START Passage shown

This seems to be a correlation, not a causation. There are many studies that show Stress, Anxiety, and Depression are prevalent in people who are smarter than the average, due to factors such as heightened self-expectations, rumination on negative experiences, and awareness of negative aspects of the world.
People who are smarter are more driven, which is how they develop their cognitive abilities. Giving up doesn't cause less anxiety, these people have less anxiety because they don't have the faculty to be affected by it.
The nautilus story uses one meta study and the New Scientist has many individual citations with some quotes from scientists.
One should become aware of one’s deluded notion in which one thinks that ‘I belong to these objects of the world and my life depends upon them. I cannot live without them and they cannot exist without me, either.’ Then by profound enquiry, one contemplates ‘I do not belong to these objects, nor do these objects belong to me’. Thus abandoning the ego-sense through intense contemplation, one should playfully engage oneself in the actions that happen naturally, but with the heart and mind ever cool and tranquil. Such an abandonment of the ego-sense and the conditioning is known as the contemplative egolessness.
-- from "Vasistha's Yoga" translated by Swami Venkatesananda.
For example, if you find yourself in strong disagreement with the current leadership at your company, instead of having cataclysmic battles every day on Teams, you could simply hand in your resignation letter and walk away while the boat is still afloat. Keep your chin up and firmly depart with grace.
Short term, this looks exactly like giving up. Long term, it can surface the foundation of your arguments and force those higher up the chain (investors) to potentially come back to you and your arguments in the future (assuming you were actually right).
I'm living this one right now. It's surreal watching people who attempted to game of thrones me ~every day get perp walked. I wouldn't say I enjoy this because it would have been better if we had figured out a way to work together. It definitely wasn't a skill problem on anyone's part.
It is often best to use your opponent's momentum and energy against them. If the problem you are dealing with is other people, giving up is a reasonable default. If the problem is some challenging machine learning algorithm or other personal project I think you should be more cautious about walking away. This can turn into a bad habit.
The fewer chefs you have in the kitchen, the easier it is to assign blame and figure out what the real issues are. You can become part of that refining process if you have the contingencies to endure this job market.
We trained our mind to ignore and forget all animal instincts, body signals and wisdom acquired through ages.
Of course, ancient battle wisdom from the East tells you how to approach issues - saama, daana, bhedha, danda - that is - make friends, negotiate, divide and rule, use force. At any point, if things look infeasible, retreat and avoid. Pure common sense.
begueradj•1h ago
That is also what people who persist on the path of their goal do. And that's not giving up, as the title claims.

END Passage shown
START Dataset extract

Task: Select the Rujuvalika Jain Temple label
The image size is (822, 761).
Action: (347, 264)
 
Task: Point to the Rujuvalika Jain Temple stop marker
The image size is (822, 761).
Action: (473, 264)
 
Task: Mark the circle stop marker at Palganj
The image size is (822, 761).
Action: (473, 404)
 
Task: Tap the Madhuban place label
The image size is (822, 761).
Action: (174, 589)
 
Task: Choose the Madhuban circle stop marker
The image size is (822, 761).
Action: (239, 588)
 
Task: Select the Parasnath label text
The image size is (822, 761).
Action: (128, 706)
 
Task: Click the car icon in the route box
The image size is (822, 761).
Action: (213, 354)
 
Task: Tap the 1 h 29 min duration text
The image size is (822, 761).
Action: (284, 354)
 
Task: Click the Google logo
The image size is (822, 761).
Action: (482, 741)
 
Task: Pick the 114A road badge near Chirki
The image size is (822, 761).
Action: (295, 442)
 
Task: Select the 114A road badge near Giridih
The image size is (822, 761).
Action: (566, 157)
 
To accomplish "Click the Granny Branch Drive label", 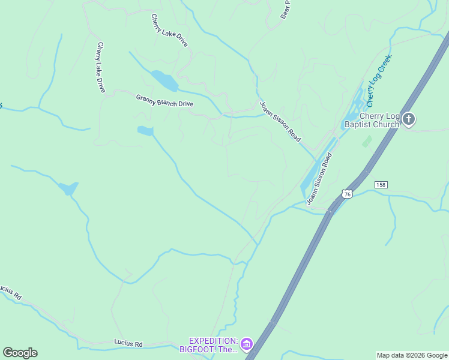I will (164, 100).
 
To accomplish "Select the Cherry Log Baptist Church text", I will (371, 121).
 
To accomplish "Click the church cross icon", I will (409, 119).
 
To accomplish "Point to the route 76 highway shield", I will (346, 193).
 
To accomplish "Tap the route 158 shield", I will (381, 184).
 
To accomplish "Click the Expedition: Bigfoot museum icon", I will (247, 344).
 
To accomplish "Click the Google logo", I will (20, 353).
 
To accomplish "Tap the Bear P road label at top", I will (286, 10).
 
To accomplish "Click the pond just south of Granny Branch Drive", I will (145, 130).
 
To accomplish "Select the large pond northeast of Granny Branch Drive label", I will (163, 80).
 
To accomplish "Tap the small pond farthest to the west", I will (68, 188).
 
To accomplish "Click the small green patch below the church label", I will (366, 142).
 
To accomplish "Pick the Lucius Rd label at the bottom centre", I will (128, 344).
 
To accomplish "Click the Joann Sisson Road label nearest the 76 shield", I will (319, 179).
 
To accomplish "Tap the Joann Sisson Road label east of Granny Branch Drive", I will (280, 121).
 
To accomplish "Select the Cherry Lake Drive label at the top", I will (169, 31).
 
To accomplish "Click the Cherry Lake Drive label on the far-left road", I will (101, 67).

END Dataset extract
START Dataset extract

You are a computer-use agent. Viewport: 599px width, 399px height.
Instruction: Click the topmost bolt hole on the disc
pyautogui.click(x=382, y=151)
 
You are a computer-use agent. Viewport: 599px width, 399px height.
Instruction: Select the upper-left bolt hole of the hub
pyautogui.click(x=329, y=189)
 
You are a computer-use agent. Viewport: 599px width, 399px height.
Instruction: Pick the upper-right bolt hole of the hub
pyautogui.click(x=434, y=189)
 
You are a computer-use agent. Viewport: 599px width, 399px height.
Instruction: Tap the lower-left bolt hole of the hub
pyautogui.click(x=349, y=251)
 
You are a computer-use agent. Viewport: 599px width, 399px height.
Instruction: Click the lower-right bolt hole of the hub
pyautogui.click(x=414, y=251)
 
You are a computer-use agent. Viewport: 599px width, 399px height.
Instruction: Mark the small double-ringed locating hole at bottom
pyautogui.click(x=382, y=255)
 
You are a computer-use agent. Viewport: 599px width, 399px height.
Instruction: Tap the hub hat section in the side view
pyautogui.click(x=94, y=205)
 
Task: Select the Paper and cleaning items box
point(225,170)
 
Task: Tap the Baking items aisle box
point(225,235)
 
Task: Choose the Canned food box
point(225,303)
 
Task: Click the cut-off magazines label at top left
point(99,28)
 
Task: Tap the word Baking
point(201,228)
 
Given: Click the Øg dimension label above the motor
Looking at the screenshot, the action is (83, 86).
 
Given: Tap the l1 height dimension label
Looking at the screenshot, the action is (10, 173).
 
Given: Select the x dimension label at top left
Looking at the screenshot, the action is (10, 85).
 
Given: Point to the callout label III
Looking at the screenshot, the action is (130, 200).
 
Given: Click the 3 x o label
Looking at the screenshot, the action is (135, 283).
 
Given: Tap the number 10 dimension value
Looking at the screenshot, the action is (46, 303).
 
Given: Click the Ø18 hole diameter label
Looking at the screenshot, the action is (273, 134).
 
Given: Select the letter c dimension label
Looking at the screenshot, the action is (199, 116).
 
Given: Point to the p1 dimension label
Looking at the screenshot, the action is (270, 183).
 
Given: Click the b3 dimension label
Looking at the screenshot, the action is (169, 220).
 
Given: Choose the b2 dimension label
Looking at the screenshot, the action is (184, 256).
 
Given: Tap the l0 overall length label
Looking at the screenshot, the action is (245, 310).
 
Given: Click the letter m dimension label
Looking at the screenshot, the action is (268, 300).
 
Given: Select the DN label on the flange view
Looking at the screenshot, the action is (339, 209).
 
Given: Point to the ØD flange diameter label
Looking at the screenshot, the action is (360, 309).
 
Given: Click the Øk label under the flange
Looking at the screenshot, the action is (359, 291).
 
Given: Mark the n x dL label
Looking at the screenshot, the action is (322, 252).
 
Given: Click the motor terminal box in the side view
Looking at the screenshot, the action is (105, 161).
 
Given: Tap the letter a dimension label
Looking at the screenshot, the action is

END Dataset extract

Study questions:
[a] Quote the comment thread about giving up from "People who are smarter are" to "quotes from scientists.".
[b] Answer these questions using the comment thread about giving up.
(i) Who translated "Vasistha's Yoga"?
(ii) On what platform does the example say cataclysmic battles might happen every day?
(iii) What four approaches does the ancient battle wisdom from the East list, in English?
The material has no connection to the comment thread about giving up.

Results for the exercise:
[a]
People who are smarter are more driven, which is how they develop their cognitive abilities. Giving up doesn't cause less anxiety, these people have less anxiety because they don't have the faculty to be affected by it.
The nautilus story uses one meta study and the New Scientist has many individual citations with some quotes from scientists.

[b]
(i) Swami Venkatesananda
(ii) Teams
(iii) Make friends, negotiate, divide and rule, and use force